- **EXERCISE INSTRUCTIONS**
Exactly as they stand, repeat the lines from the one containing "Click the right arrow on Legacy models" through the final line of the listing, both ends included, and nothing else; skip the pictures.

- **INPUT FOR THIS TASK**
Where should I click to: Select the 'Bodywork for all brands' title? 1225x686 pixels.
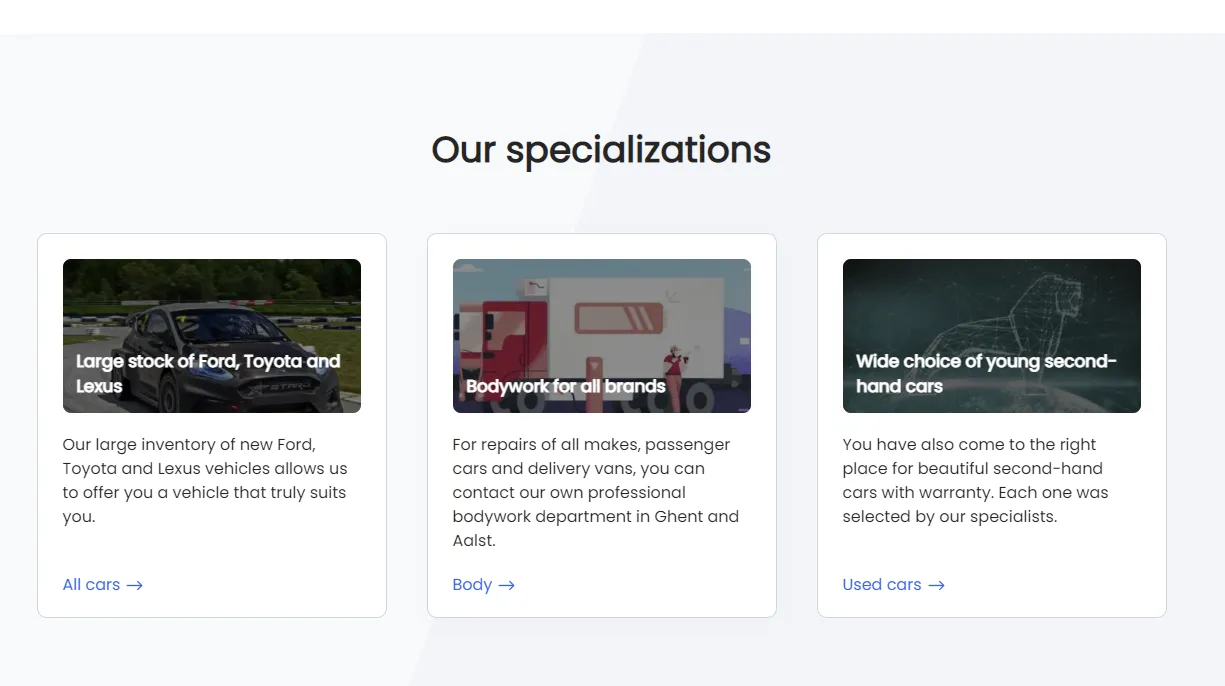[x=566, y=386]
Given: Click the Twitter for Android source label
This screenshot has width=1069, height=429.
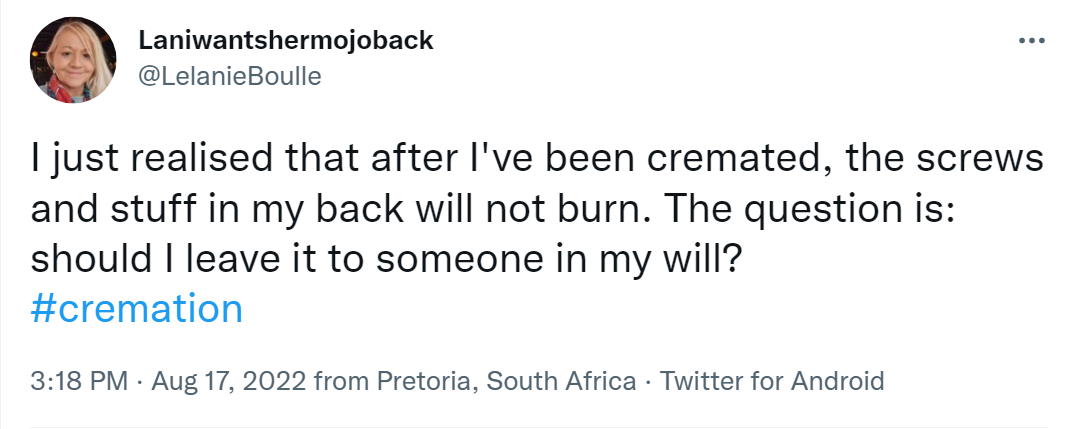Looking at the screenshot, I should click(x=773, y=381).
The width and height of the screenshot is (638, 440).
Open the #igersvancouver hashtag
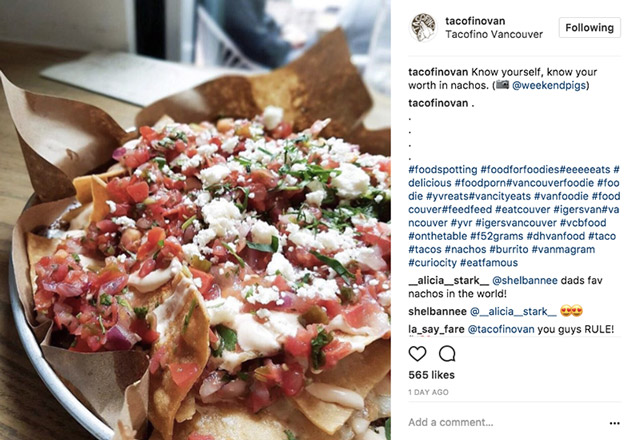(516, 223)
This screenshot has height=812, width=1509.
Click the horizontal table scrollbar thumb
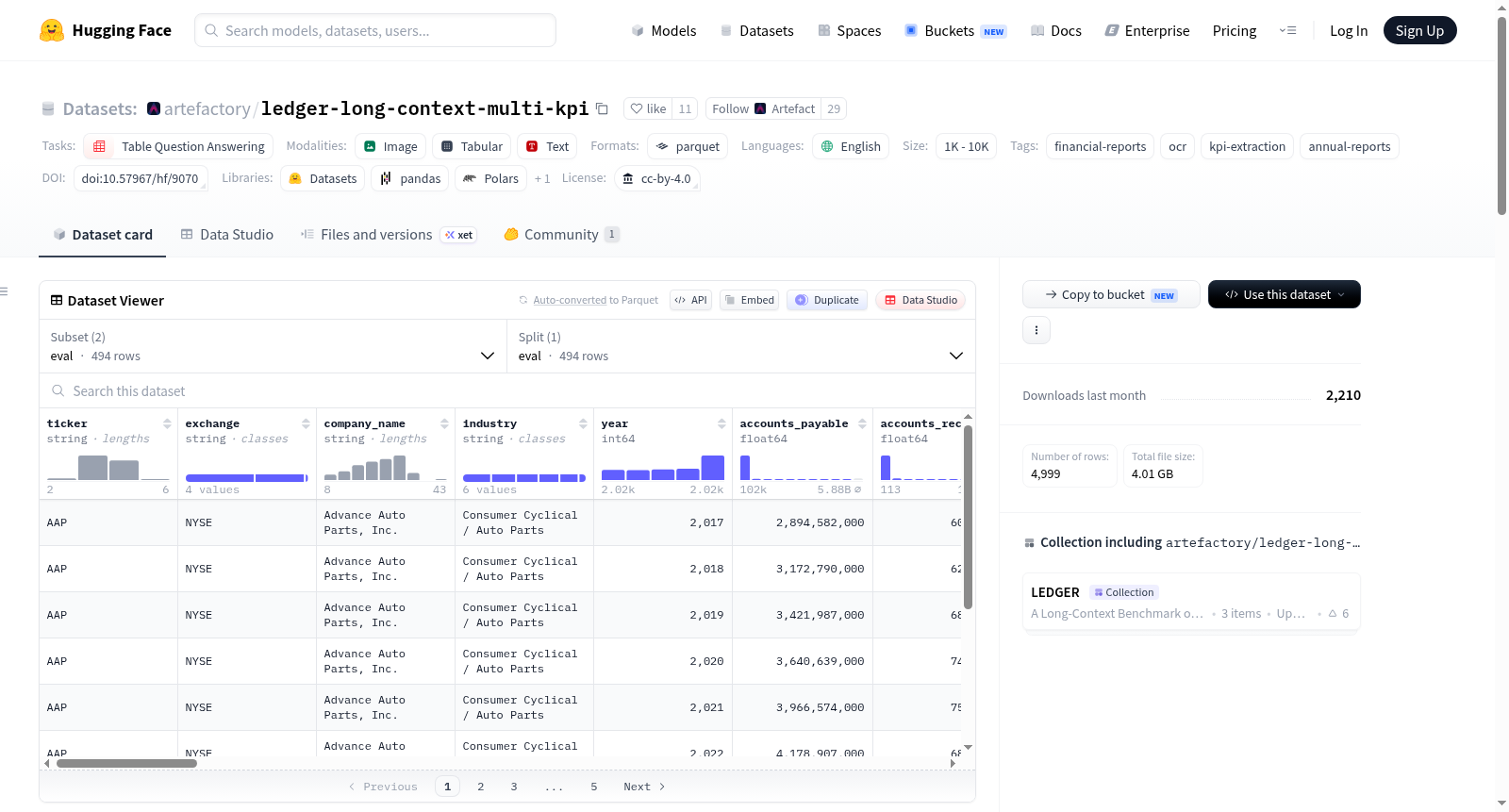pyautogui.click(x=126, y=764)
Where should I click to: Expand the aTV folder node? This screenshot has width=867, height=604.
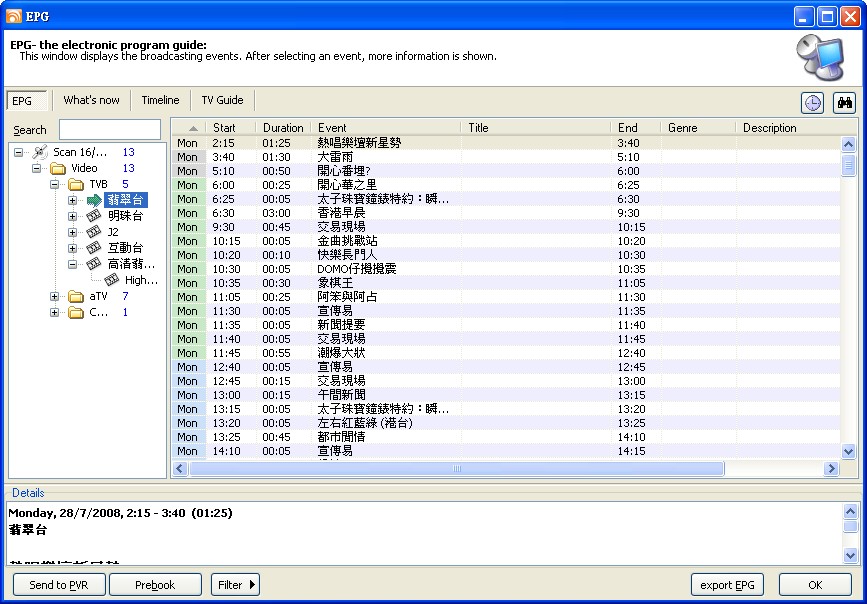click(x=55, y=297)
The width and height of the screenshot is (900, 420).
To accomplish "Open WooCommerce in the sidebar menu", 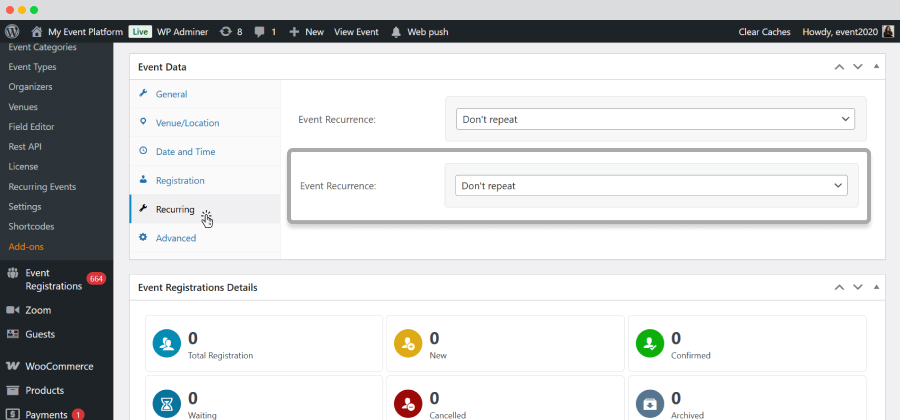I will coord(59,366).
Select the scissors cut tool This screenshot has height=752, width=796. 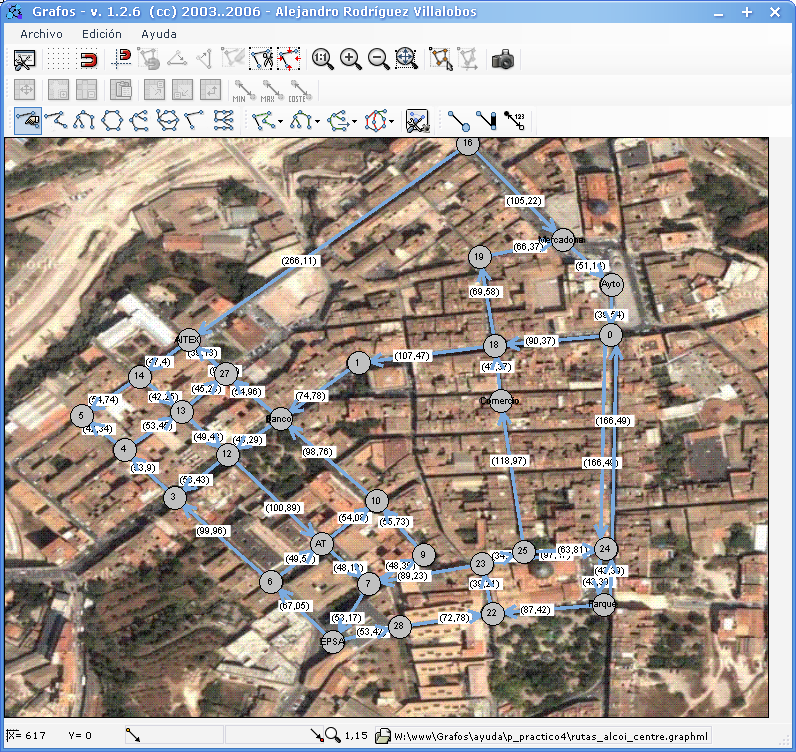tap(261, 60)
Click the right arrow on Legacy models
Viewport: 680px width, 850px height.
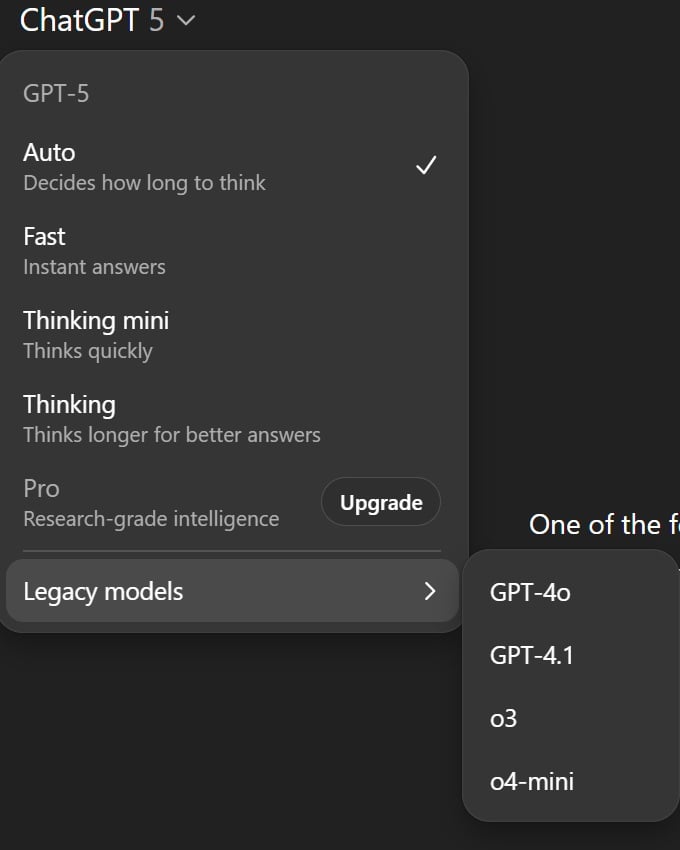point(429,592)
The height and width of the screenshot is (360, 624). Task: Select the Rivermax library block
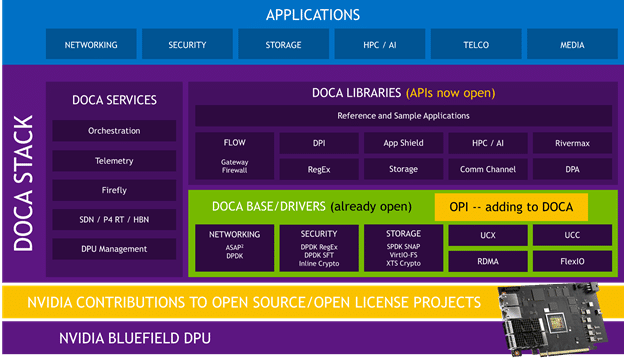point(572,143)
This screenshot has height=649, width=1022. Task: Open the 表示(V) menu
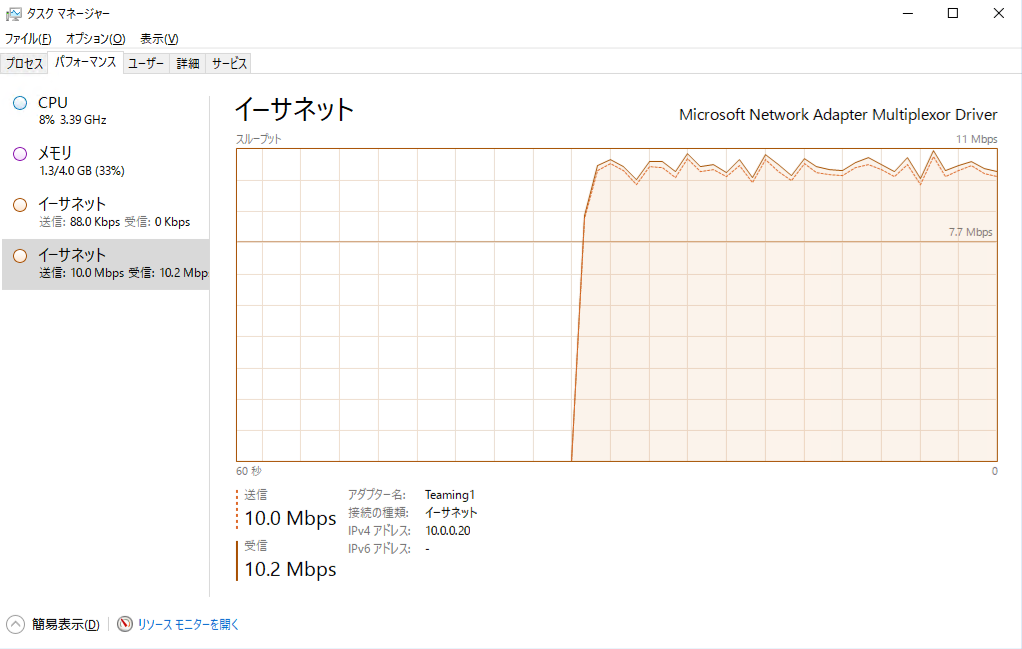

- **RESULT OF THE TASK**
Click the right arrow on Legacy models
Viewport: 680px width, 850px height.
point(429,592)
The height and width of the screenshot is (360, 624). Task: Select the Rivermax library block
point(572,143)
This screenshot has height=649, width=1022. Task: Open the 表示(V) menu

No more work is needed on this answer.